Shrek the Third is kind of a turd
If you would’ve told me 10 years ago exactly how much mileage Mike Myers would get out of that crappy Scottish accent he does, I wouldn’t have believed you.
It’s pretty amazing, when you think about it. He used it in So I Married An Axe Murderer, two Austin Powers sequels and countless “Saturday Night Live” skits. In 2001, he dusted it off for the title role in Shrek, a CGI fairy tale send-up that would become Dreamworks’ own Toy Story.
Six years, three Shreks and millions of product tie-ins later, his might be the most valuable bad impression in the history of comedy.
It’s only one hallmark of a franchise that, even at its best, has always come off a bit reheated and mediocre, thanks in part to its clunky celebrations of pop-culture ephemera. The first two Shrek films were fine, if never quite as clever as their relatives over at Pixar. But with Shrek the Third, a dull, predictable return to a sass-mouth fantasy world, the carriage wheels come off and the cute dries up.
The film opens as Shrek and Fiona (Cameron Diaz) bid farewell to Fiona’s father, the king of Far, Far Away, who on his deathbed names Shrek his heir to the throne. But Shrek, still anti-social after all these years, wants none of the trappings of a regal life, and goes in search of a suitable replacement in Arthur (Justin Timberlake), a teenage bully magnet at a medieval John Hughes-style high school.
While Shrek, Donkey (Eddie Murphy) and Puss (Antonio Banderas) are away on their latest quest, the jilted Prince Charming (Rupert Everett) stages a coup in the kingdom, flooding the streets with villains like Captain Hook and Snow White’s wicked stepmother, claiming Far, Far Away for literature’s losers.
First, the good: All the Shrek films look fantastic, and the third reaches a new high. The colors are vibrant, the characters’ movements ever more lifelike and the visual gags, such as they are, are well-timed.

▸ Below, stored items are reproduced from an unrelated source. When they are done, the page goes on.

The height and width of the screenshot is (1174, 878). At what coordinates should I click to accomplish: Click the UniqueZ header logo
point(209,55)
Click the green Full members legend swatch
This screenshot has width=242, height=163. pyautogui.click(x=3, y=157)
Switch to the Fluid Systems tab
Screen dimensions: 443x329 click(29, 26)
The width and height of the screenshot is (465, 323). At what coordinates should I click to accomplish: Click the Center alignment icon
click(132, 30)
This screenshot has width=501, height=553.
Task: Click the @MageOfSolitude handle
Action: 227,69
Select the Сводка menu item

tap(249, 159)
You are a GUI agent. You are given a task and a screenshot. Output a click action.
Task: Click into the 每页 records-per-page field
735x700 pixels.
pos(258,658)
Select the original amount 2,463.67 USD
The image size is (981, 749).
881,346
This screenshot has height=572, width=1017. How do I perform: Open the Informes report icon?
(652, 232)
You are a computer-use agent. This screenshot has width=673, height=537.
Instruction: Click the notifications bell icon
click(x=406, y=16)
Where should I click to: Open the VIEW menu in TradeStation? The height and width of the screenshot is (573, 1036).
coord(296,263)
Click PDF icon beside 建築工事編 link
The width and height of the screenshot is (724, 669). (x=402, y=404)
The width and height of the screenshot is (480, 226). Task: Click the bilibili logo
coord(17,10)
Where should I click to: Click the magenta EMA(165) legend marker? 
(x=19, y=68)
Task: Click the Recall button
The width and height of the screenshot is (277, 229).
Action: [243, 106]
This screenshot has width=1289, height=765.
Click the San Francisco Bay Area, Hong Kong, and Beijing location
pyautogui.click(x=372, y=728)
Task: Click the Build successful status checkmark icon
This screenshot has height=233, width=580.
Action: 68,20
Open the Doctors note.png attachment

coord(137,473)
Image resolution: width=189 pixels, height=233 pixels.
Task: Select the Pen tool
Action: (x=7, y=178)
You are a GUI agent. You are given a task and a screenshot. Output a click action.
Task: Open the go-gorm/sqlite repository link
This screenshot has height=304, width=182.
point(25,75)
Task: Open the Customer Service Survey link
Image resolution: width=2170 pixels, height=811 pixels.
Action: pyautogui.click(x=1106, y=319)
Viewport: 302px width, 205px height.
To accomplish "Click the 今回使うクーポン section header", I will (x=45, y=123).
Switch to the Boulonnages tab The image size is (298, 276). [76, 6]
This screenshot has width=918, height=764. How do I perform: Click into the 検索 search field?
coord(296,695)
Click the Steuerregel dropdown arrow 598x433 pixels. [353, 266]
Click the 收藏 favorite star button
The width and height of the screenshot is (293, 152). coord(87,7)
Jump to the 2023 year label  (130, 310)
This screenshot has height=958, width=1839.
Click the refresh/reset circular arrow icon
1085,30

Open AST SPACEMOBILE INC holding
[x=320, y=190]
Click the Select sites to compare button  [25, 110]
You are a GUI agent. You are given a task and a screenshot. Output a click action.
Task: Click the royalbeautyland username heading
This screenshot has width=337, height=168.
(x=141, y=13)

As I’ve said in many a CGI-kiddie-movie review, however, that doesn’t quite cut it anymore. We’re at a point now where overtly bad special effects are becoming more and more rare, so it’s almost a given that anything bearing a major-studio stamp will look crisp and expensive.
The problem here, as usual, is the content. Much like Spider-Man 3, another recent event movie that failed to deliver anything besides giant box office revenues, Shrek the Third has become a victim of overexposure, but it’s a bad film for its own reasons. Spidey 3 was clearly reaching for something, but fell short in the execution.
Shrek the Third, by contrast, is more of the same, but after three films it just doesn’t work anymore. The characters, with the exception of bit players like Pinocchio and the Ginger Bread Man, have ceased to be even a little bit charming, and the jokes are insipid and predictable.
On that point: The writers’ favorite tools seem to be stuff like adding the words “Ye Olde” to cultural touchstones like Foot Locker and Hooters, and appending “-eth” to modern slang words (as in “this movie sucketh”), all half-hearted stabs at wit, none of which break the skin. Other attempts to acknowledge the source material – in lines like “What in the Hans Christian Anderson are we gonna do now?” – are similarly awkward and mirthless.
Shrek the Third also comes several years after the advent of the Big Animated Movie featuring Celebrity Voices, and man, are they out in force this time. The presence of Diaz and Timberlake is surely enough to satisfy any People magazine subscriber, but add Everett, Regis Philbin and “The Office” star John Krasinski to the mix, alongside a host of others, and you’ve got little more than a CGI-enhanced episode of “Access Hollywood.”
And then there’s Myers’ increasingly grating presence, the centerpiece of this red carpet orgy. By now, he must be considered an elder in that exclusive fraternal order founded by Robin Williams, comprised of male comics who pop up everywhere, often as the same character, running their shtick into the ground (Ben Stiller and Jack Black are its most recent pledges). I loved Wayne’s World as much as the next 12-year-old, but really, if you never saw Myers again, or if he retired for years to some obscure Scottish village to perfect his craft, would you experience even a moment’s remorse?
Despite all that, the film’s biggest problem is that it’s a fairy tale reimagined as a crappy sitcom. The further the franchise goes, the more it starts to resemble the latter, and the more exhausting it becomes. There’s the curmudgeonly lead, the kooky next-door neighbor (Donkey), the understanding wife (Fiona) and the bumbling villain (Charming). The fact that there are knights jousting in the background doesn’t add to the hilarity. All that’s missing from this cornball stew is the laugh track, which is unfortunate, because the theater audience surely won’t supply it.